Working with SRNL
For over 50 years, the Savannah River National Laboratory (SRNL) has been providing the science behind nuclear chemical manufacturing at the Savannah River Site (SRS), a sprawling nuclear complex that was once part of our nation’s Cold War. Time has changed the mission at SRS from nuclear production for defense purposes to a state-of-the-art manufacturing facility for environmental remediation, nuclear chemical isotope production, and clean energy. Through this transition, SRNL has created and delivered the scientific underpinning necessary for safe, effective nuclear chemical manufacturing.
SRNL is taking this history of innovation to the next level with the Advanced Manufacturing Collaborative (AMC). This collaborative combines decades of chemical manufacturing experience at SRNL with industry and academia to create innovative solutions to our most challenging problems. The AMC will combine SRNL’s nuclear know-how with the latest industry advances in process intensification and smart manufacturing and engage other enabling technologies such as advanced robotics, virtual reality and cyber security, to aggressively and creatively address DOE’s nuclear material processing challenges.
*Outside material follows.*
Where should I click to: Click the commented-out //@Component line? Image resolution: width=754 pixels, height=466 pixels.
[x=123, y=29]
The AMC allows government, industry and academia to join forces in providing nuclear chemical manufacturing solutions. This collaborative is essential as SRNL creates the next generation of talent and the next generation of technologies to serve national needs.
SRNL – a Dedicated History in Advanced Manufacturing
SRNL Advanced Manufacturing Success
- Utilization of molecular modeling to challenge the limits of chemical processing through the creation of a new solvent.
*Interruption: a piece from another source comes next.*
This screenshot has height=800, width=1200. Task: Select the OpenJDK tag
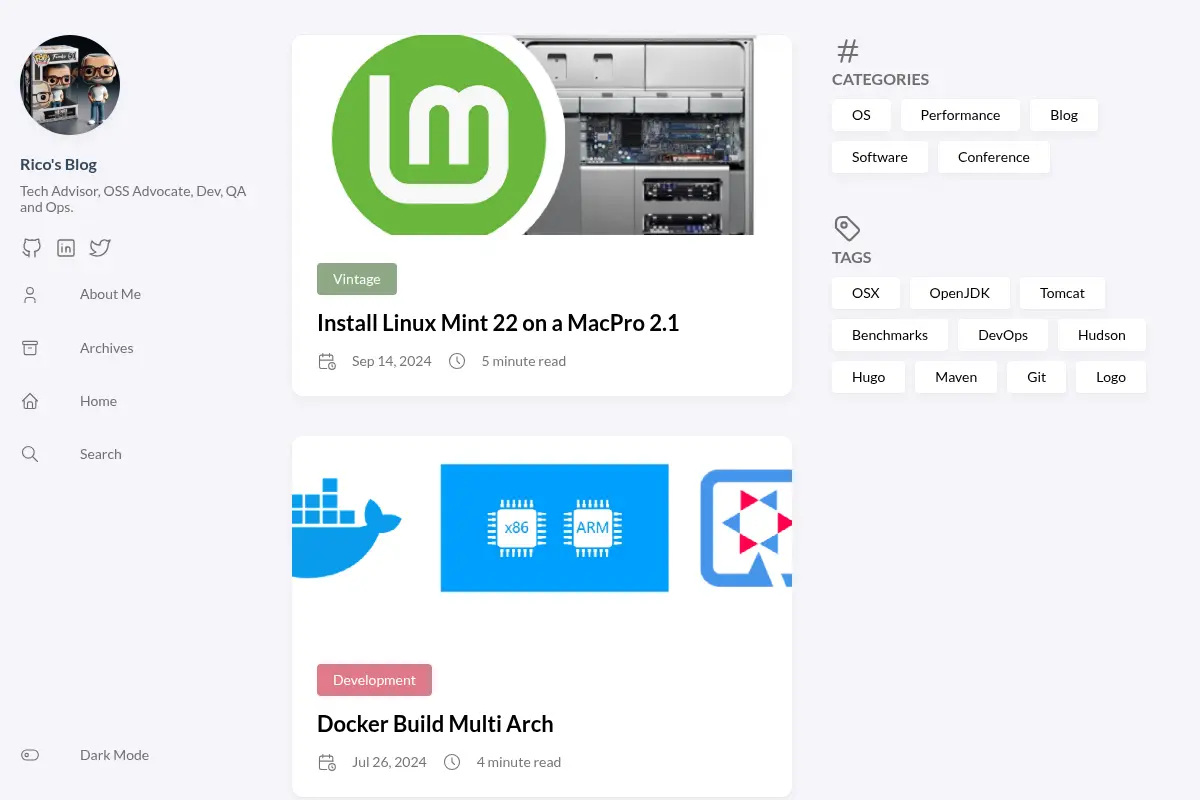[960, 293]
- Advanced material-by design approach for glass formulation in waste stabilization
- Engineered groundwater solutions for sustainable remediation
Advanced Manufacturing Collaborative and the Department of Energy’s Environmental Cleanup Mission
DOE has an enduring need for safer, more cost-effective nuclear chemical manufacturing technologies, facilities, and expertise to complete the safe cleanup of radioactive and chemical waste from Cold War activities and nuclear research, and to comply with legally enforceable environmental regulatory requirements.
The magnitude of this mission is staggering. Although DOE has made significant progress, the highest risk and most technically complex work lie ahead for these multi-decade chemical manufacturing challenges. Research, development, adaptation and utilization of mature, cutting-edge technology are needed to establish manageable mission risk profiles and successfully execute DOE’s long-range plan.
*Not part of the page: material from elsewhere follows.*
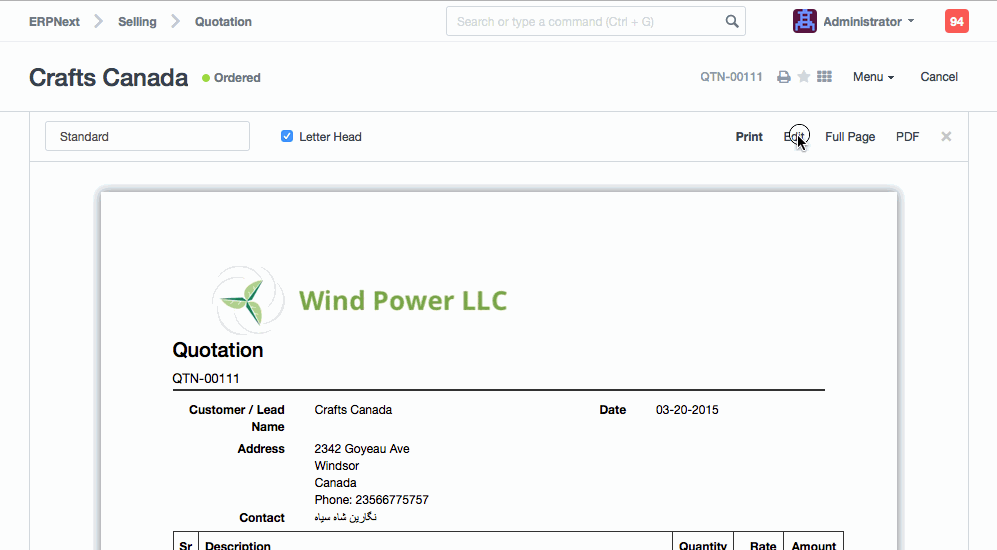The image size is (997, 550).
Task: Click the Cancel button
Action: (x=939, y=77)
The AMC will build a systemic approach to management of technology development for chemical manufacturing missions by providing suitable space located within a collaborative complex with industrial and academic partners practicing state-of-the-art advanced chemical manufacturing. The national laboratories would bring research and technology development focused on DOE missions. Commercial entities would bring proven cutting-edge technologies, best practices and a focus on productivity and efficiency. Educational institutions would bring a broad, interdisciplinary academic perspective, as well as their expertise in workforce development and training.